▶ **REQUEST**
Render the stretch of lines from the one containing "How do I perform: Click" through the one containing "Action: [x=125, y=329]" as a JSON list of strings, one string per line, with blank lines left out. Leave the pictures out of your answer.

▶ **WORKING DATA**
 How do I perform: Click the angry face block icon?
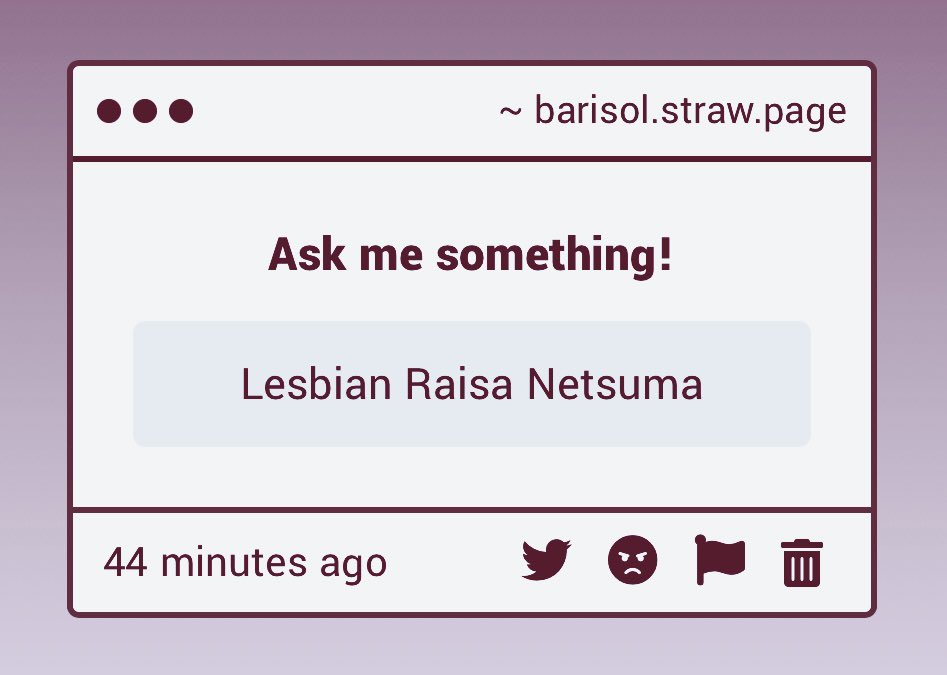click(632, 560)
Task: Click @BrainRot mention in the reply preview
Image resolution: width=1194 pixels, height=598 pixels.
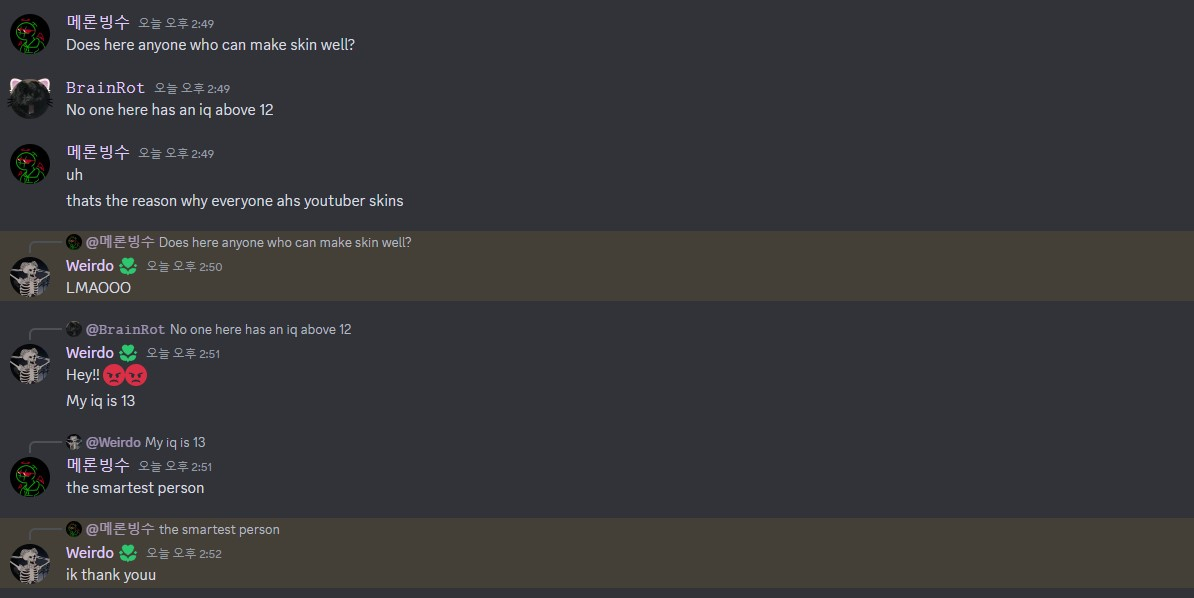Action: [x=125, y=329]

==

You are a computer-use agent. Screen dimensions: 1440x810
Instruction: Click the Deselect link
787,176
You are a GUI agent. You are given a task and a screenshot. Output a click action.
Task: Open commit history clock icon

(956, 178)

▶ **EXERCISE RESULT**
[
  " How do I perform: Click the angry face block icon?",
  "click(632, 560)",
  "Task: Click @BrainRot mention in the reply preview",
  "Image resolution: width=1194 pixels, height=598 pixels.",
  "Action: [x=125, y=329]"
]